会社設立のメリットとは

押さえておきたい!会社設立のメリットとは

何かこれから事業を立ち上げたいという方がまず最初に悩まれるのが、会社を設立するか、それとも個人事業主としてやっていくかという点ではないでしょうか。会社設立は誰でも経験するようなものではありませんし、手続きが煩雑そうとかお金がかかりそうといったイメージをお持ちの方もいらっしゃるかもしれません。しかしたまにテレビなどで芸能人の個人事務所設立のニュース等に接して、なんとなく総合的にみると会社をつくったほうが得なのだろうと感じてらっしゃる方が多いのではないでしょうか。結論から言えば会社設立のメリットはデメリットよりも大きく、事業が成功すればするほどその恩恵は増します。

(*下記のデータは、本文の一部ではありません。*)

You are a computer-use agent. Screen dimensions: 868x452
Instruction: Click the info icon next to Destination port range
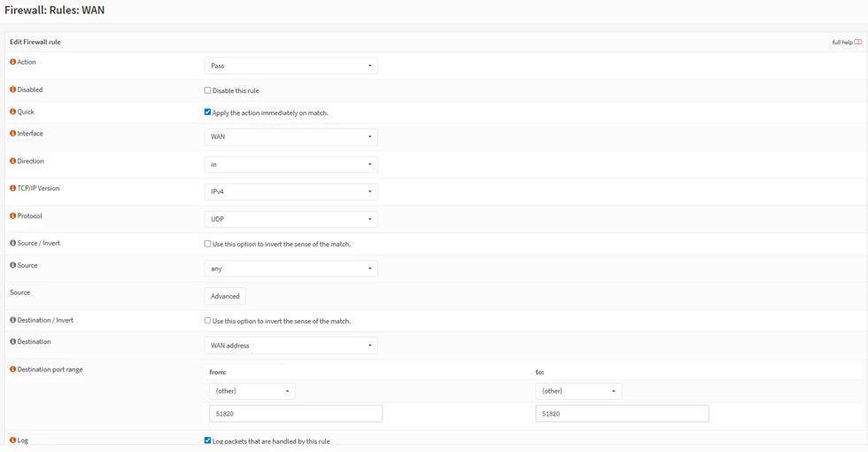click(13, 370)
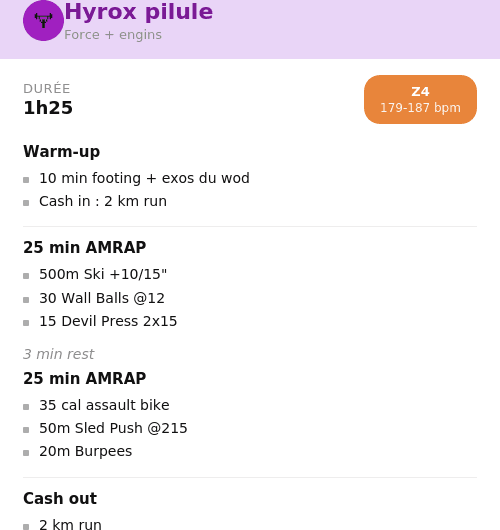Click the purple weightlifter workout icon
Viewport: 500px width, 530px height.
coord(43,21)
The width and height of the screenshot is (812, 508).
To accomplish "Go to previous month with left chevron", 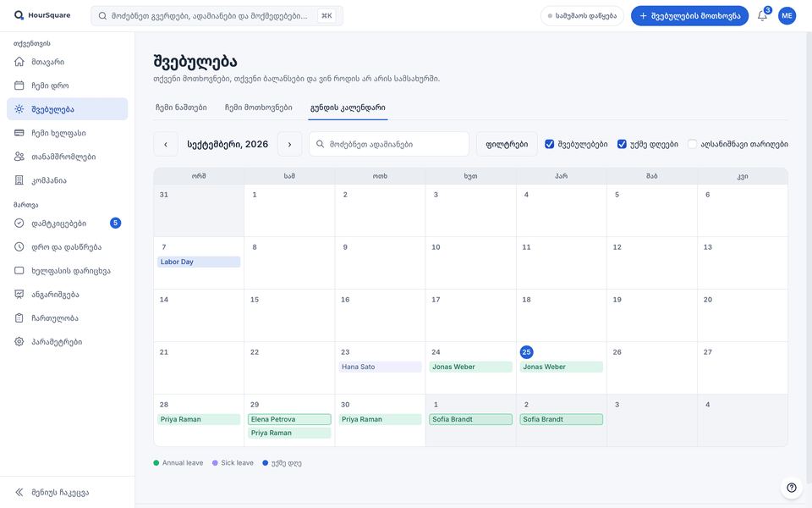I will (x=166, y=144).
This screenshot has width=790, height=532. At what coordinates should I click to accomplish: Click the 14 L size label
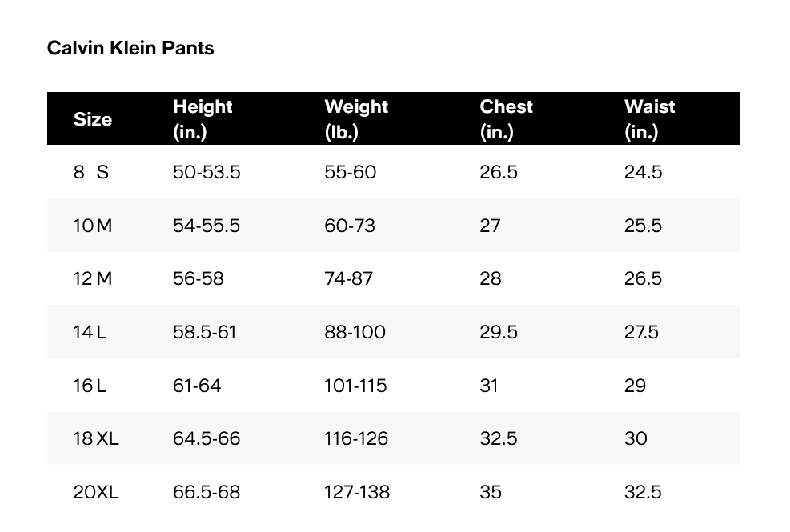(90, 332)
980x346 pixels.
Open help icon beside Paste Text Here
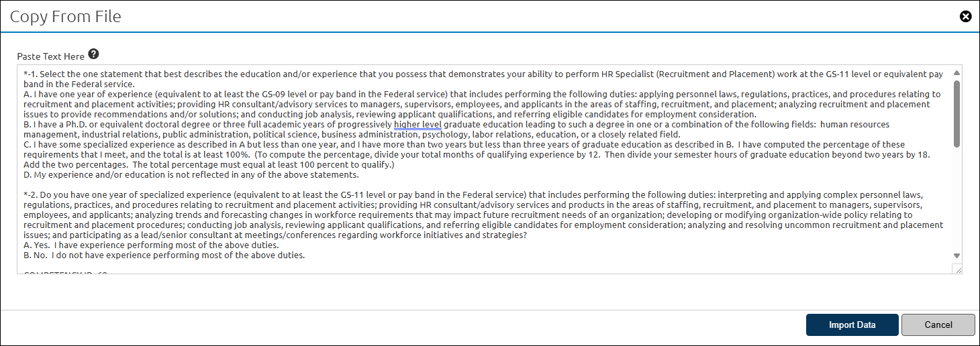click(x=93, y=54)
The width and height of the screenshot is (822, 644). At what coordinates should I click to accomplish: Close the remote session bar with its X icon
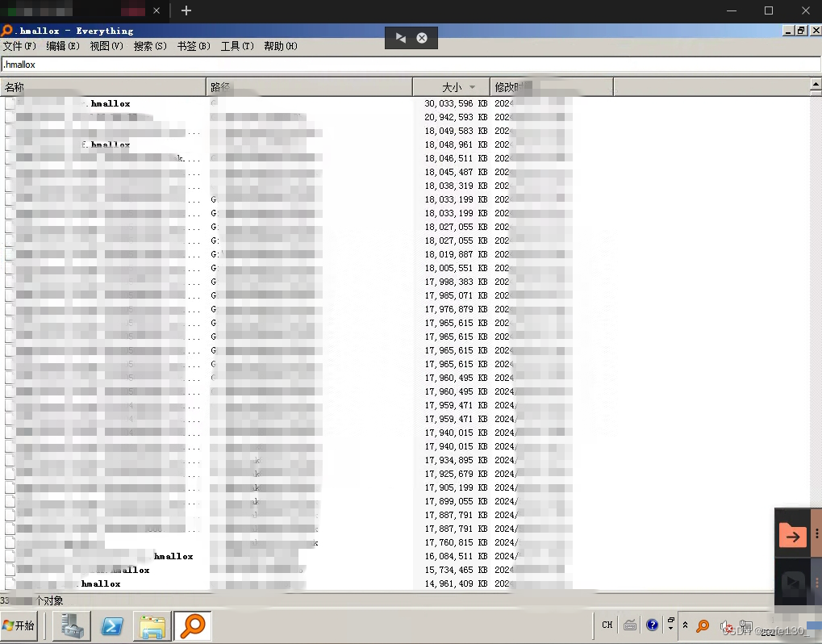pyautogui.click(x=421, y=38)
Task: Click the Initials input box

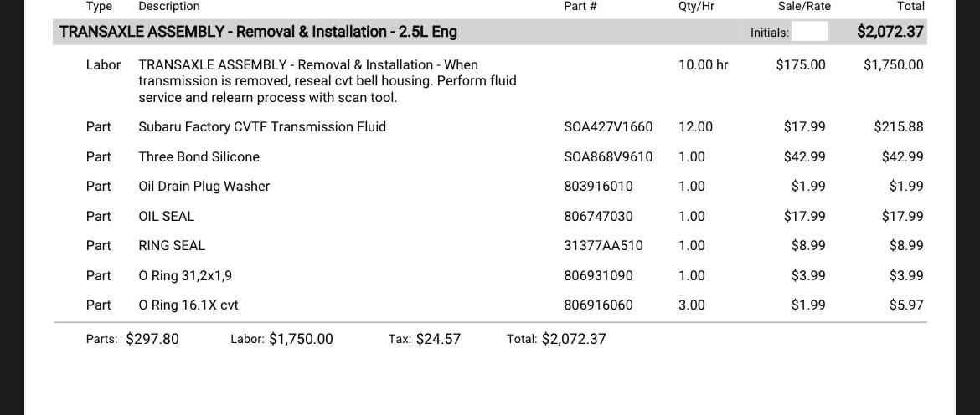Action: [x=809, y=32]
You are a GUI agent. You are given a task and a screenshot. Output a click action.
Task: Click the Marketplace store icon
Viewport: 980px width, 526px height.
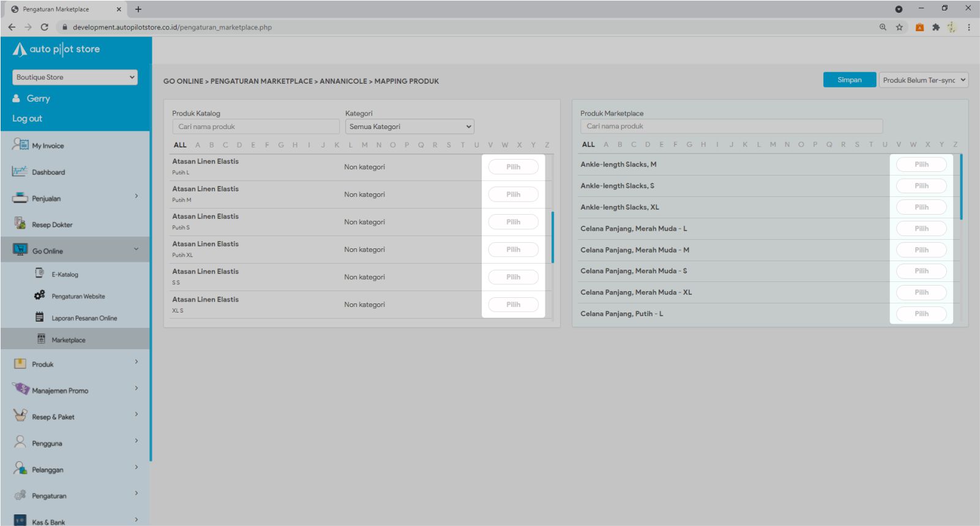pyautogui.click(x=42, y=339)
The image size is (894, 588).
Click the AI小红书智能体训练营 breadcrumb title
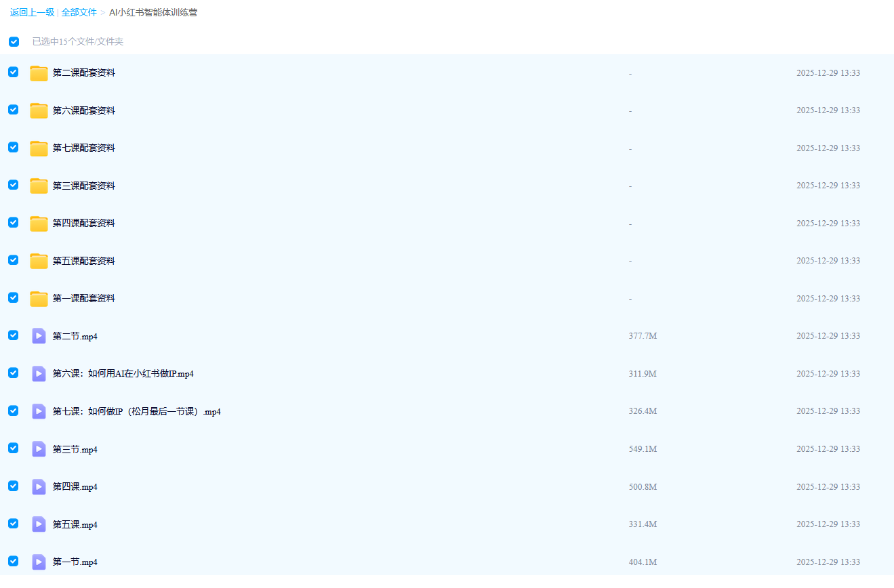(x=153, y=12)
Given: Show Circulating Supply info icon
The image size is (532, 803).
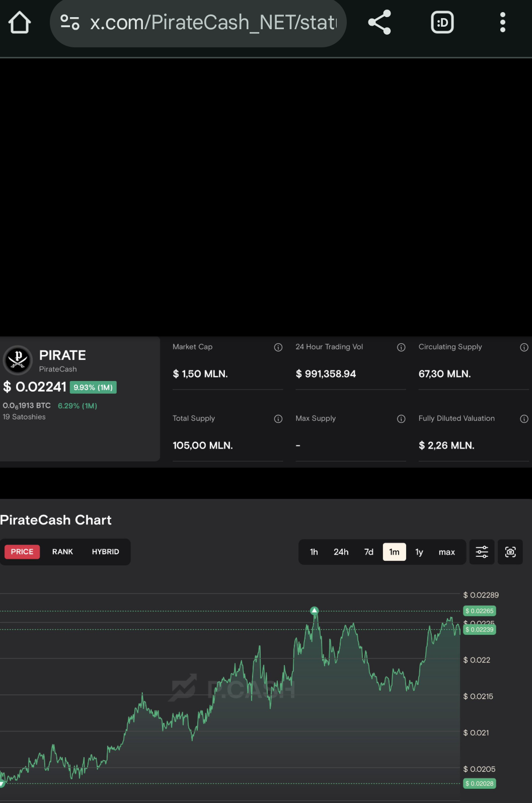Looking at the screenshot, I should pyautogui.click(x=524, y=347).
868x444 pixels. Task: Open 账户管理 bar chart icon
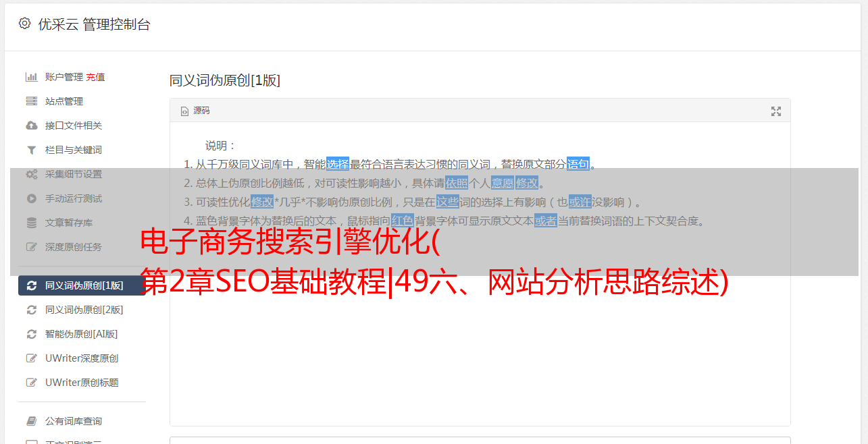(31, 77)
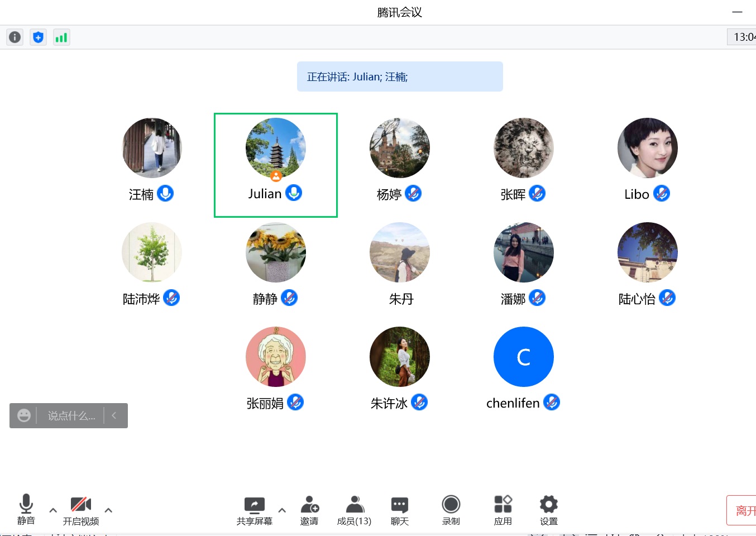Expand share screen options arrow

coord(282,510)
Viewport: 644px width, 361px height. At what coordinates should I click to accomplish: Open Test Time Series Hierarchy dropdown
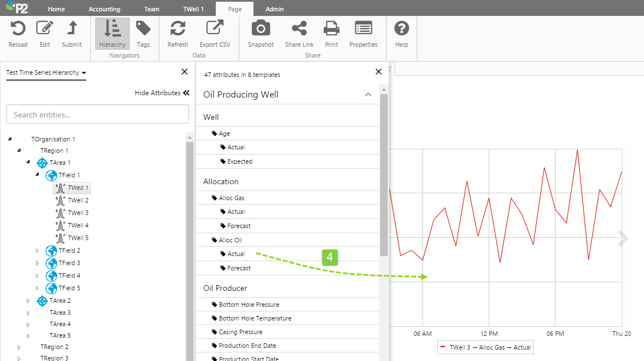[46, 73]
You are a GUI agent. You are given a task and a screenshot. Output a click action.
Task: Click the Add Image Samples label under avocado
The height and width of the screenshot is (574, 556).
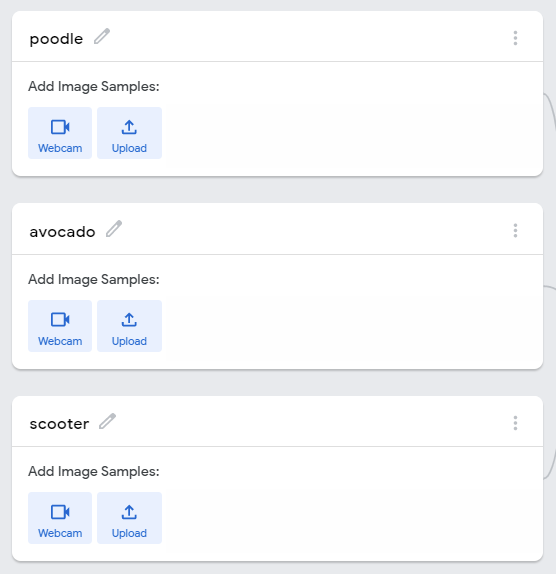pyautogui.click(x=94, y=279)
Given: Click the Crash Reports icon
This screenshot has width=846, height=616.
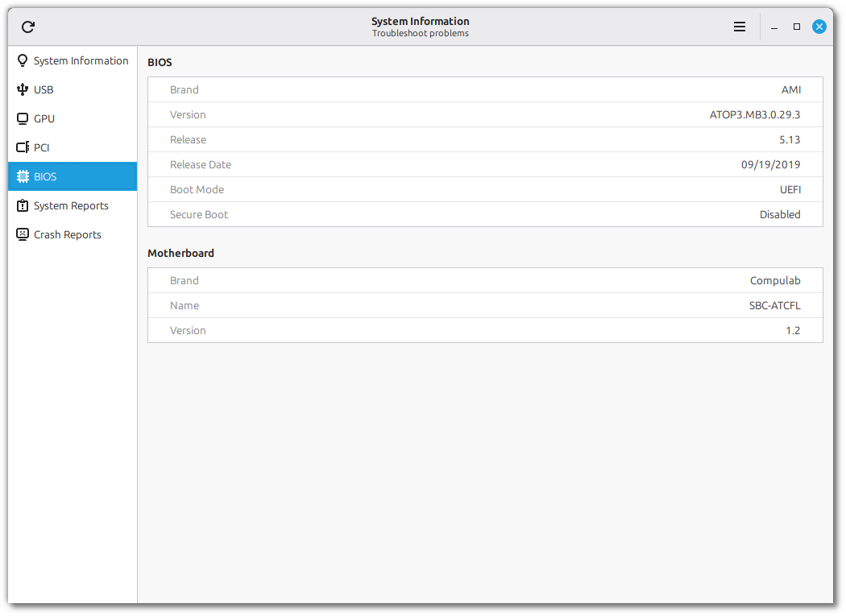Looking at the screenshot, I should [23, 234].
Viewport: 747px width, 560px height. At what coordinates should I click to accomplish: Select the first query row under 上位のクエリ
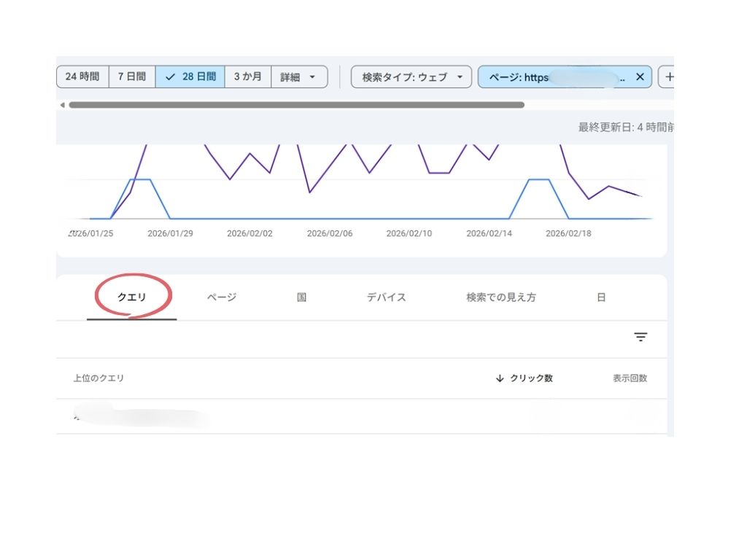(146, 416)
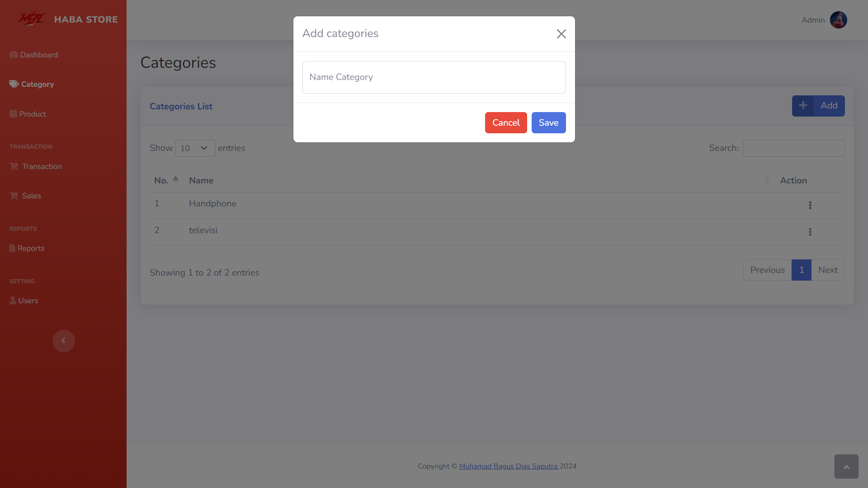Expand the Show entries count dropdown
Viewport: 868px width, 488px height.
[195, 148]
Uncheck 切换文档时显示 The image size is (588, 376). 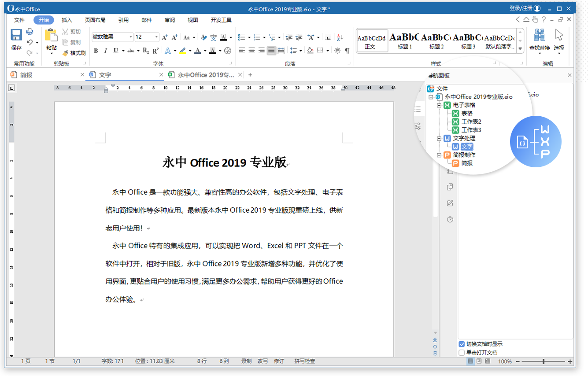[x=462, y=344]
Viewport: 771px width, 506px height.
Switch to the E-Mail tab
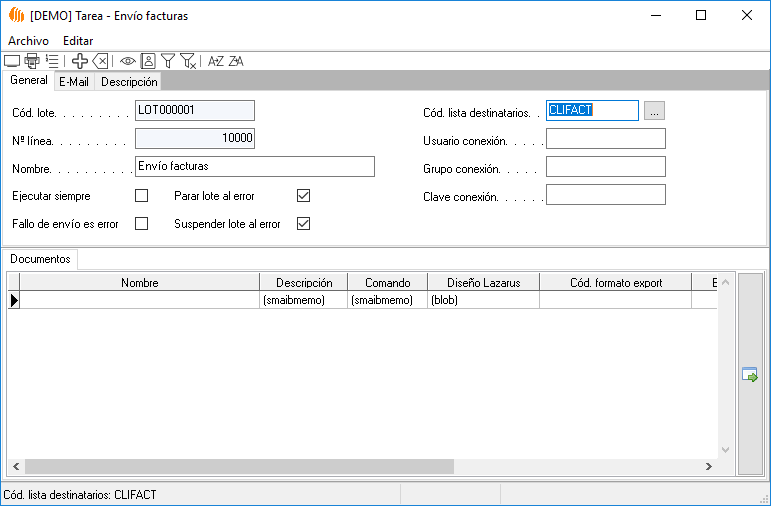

会社設立のメリットとしてまず挙げられるのが節税です。税金対策に会社をつくったなんて話を聞いたことがあるかと思いますが、ある程度の利益をあげられるようになったのなら会社のほうが個人事業主より有利です。これは所得税と法人税の税率の差によるものです。所得税は皆さんご存知のように累進課税ですので、稼げば稼いだだけ支払う額は大きくなりますが、法人税は会社の種類や規模によって税率が決まり、原則一定です。ですから事業が成長するにつれて両者の差はひらく一方です。一般的には年間所得が4、500万円程度に達したあたりから会社設立を考えたほうが良いといわれています。

また会社の場合、事業費用として認められる範囲が広く、課税対象となる所得を抑えることが容易です。たとえば事業用として自動車を購入した場合、個人事業主なら代金全額が費用として認められることは特別な事情でもないかぎりありませんが、会社であれば全額費用として認められます。これは個人事業主の場合、どうしても私的な利用と事業のための利用との線引きが曖昧になってしまうためです。一方、会社は個人と会社の財布が明確に区別されているため、費用として認められるものがはるかに多いです。自宅を事務所として利用した場合でも一定の条件付きで住居費や光熱費を費用として計上できます。

会社設立のメリットは以上のような経済的な側面ばかりではありません。社会的、経済的信用という無形の財産も大きなメリットの一つです。会社は設立に際して登記されるので、仮に取引相手として不安な点があった場合でも簡単に本店の所在地や役員の名前などを確認することができます。しかし個人事業主であれば会社のようにはいかないので信用を得るのはかなり困難です。実際、会社以外とは取引しないという企業も多くありますし、銀行から融資を受ける際も会社のほうが有利です。また従業員を募集するにあたっても優れた人材を確保するためには当然会社のほうがよいでしょう。